I think that we should carry on thinking about how we can make this feature as good as possible. Maybe this question helps: what would your absolutely ideal way be for delta to display --word-diff
output, ignoring any implementation challenges?
Here are some more higher-level notes:
Delta already has two ways of displaying diffs: traditional, and side-by-side.
But git has a third style: what you are calling "squashed" (which seems like a good name). These are produced by git --word-diff
.
The aim of your work could be said to be two different things (which one do you think of it as?):
- To handle
git diff --word-diff
- To add the "squashed diff" style to delta.
If the aim is (2), there is a totally different approach we could take: we could forget about git diff --word-diff
entirely, adding an entry like this to the README:
delta does not support
git --word-diff
output. If you want this style of diff, use delta'ssquashed
option (or whatever it would be called).
Then you would add to delta the ability to squash the minus and plus lines into a single squashed line. That way the lines would already be syntax highlighted, you wouldn't have to worry about parsing/recognizing any weird git output containing [-
etc, and you could focus on how to style the removed and added parts of the squashed line.
In contrast, what we're talking about above is (1): i.e. having git do the squashing and delta learning how to parse and style that style of output.
If we are doing (1) then one thing that worries me is how will you handle someone using git diff --word-diff=color
? There the git output does not contain the [-
and {+
markers; instead removed and added material is indicated by color alone. Here's an example of that:
and for comparison here's normal git diff --word-diff
:
Perhaps we ignore the [-
and {+
markers and do the whole thing by recognizing the red and green colors in the raw git output? (And strip the [-
and {+
markers if they are present).

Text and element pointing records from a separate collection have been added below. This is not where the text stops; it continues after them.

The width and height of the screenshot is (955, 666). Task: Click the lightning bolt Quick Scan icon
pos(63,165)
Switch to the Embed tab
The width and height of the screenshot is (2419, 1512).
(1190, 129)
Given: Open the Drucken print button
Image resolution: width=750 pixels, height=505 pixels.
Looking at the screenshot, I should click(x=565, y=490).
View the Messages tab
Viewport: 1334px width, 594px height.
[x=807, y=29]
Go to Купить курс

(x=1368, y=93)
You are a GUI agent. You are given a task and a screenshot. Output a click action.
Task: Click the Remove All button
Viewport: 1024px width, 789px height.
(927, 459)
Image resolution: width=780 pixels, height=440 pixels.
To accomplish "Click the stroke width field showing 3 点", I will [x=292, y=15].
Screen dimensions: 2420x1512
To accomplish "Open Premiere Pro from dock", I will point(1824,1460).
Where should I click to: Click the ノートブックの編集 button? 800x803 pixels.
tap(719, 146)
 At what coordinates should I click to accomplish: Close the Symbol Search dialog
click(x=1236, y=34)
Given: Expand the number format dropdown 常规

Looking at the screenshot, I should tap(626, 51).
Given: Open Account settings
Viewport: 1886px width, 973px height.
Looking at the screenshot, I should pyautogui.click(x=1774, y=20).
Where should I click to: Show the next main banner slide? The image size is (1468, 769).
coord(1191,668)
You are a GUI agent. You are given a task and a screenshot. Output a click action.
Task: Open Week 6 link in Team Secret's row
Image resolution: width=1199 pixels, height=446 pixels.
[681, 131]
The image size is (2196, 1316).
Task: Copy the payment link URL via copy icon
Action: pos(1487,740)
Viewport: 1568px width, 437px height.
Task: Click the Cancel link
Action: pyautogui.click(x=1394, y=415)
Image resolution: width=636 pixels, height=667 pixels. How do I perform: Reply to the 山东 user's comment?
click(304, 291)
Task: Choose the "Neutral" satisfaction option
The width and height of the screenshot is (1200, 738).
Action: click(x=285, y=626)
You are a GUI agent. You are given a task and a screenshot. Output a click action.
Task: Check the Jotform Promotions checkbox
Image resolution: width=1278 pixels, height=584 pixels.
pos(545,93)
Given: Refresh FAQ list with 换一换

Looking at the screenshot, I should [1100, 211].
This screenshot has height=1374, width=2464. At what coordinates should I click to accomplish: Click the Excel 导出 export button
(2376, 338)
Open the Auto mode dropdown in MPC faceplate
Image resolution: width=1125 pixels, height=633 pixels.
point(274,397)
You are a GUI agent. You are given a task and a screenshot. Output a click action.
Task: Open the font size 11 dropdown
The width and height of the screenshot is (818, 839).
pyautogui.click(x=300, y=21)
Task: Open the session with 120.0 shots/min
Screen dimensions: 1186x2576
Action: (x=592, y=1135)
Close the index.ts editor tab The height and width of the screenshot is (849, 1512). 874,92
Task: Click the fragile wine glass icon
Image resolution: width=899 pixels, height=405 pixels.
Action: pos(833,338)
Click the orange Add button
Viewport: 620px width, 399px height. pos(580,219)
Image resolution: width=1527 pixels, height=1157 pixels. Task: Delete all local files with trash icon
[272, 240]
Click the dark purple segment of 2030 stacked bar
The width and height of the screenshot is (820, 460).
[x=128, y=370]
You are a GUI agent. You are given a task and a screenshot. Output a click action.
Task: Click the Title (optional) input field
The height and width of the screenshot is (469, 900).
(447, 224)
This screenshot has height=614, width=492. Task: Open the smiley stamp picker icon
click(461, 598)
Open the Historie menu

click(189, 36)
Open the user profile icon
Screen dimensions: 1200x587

And perhaps you could actually syntax highlight everything: red and green tells you what is removed and what is added, so you could reconstruct the original code, and send it to the syntax highlighter, and then reassemble it into a single squashed line, with the desired (background color) styling.
I think this gets back to my question above: in an ideal world, if we could just ask for any implementation of this and get it with no work, what would we ask for?
cc @th1000s just in case you have any thoughts: the topic here is git's --word-diff
output format, which merges sections of added and removed content together on a single line.
It seems to me that there are two related objectives:
(a) Handle git diff --word-diff
output from git
(b) Design how delta should visually present added and removed content together in a single "squashed diff" line
So far we have been talking as if the new feature would do (a) and (b) so that a user who enters git diff --word-diff
or git diff --word-diff
will get the single-line squashed output from delta, and this would be the only way to get single-line squashed diff output from delta.
But another way of approaching this would be to
- Implement parsing of
git diff --word-diff
output to delta's standard internal data structures ("minus" and "plus" lines, and "zero" lines) - Implement conversion of delta's standard internal data structures to a single-line squashed-diff output, somewhat like what git produces with
--word-diff
.
This way a delta user would be able to select single-line squashed diff output whether or not they had passed --word-diff
to git.
On a), handling the input: Detecting unified diff vs. word diff format is probably not that difficult, when a hunk contains no +/-
characters in column zero it (only probably) is word diff output. Or (platform dependent?) look at the arguments of the parent process. Then, parsing [-removed-]{+added+}
unambiguously can't be guaranteed either, which would leave grabbing the ANSI. That would mean users have to be instructed to use --word-diff=color
or --color-words
(or even =porcelain
). But the colors are not always red/green, e.g. git -c color.diff.old=yellow -c color.diff.new=cyan diff --color-words
.
And b), unless I misunderstand the issue, should just be the standard red/green background.
2.) Sounds much better, only the --word-diff-regex
setting from git would be lost. However, then configuring delta
as the pager for git would always use the word diff view. There should probably be a quick way to switch that on or off.
Thanks for linking me here @dandavison and apologies for my delay. As is often the case various things take priority over tinkering with tools but every time I get back to tools I am reminded that it's the foundation for my success.
I'm grateful for the ground that has already been covered on these topics here, and I would like to contribute from a few directions:
My personal experience with an independent diff input format
I fell down the rabbit hole of enhanced line diffs on the command line ever since I caught a glimpse of intra line highlighting via things like diff-highlight
(a perl script that comes with git? I've had it in my scripts repo in $PATH
forever), and github. In mid 2013 I began maintaining a python script that used diff_match_patch as a dependency to obtain character-wise diffs and quickly converted that (because it was slow) to a particular C++ STL implementation of diff-match-patch ("dmp
") which this py script would exec. As such, I never went deep with git --word-diff
. I think that git diff may well provide many of the same capabilities, I think there is even regex tokenization configuration available. git word diff can be used outside of git using --no-index
. It is merely happenstance that I didn't choose to use it and reinvented this wheel myself.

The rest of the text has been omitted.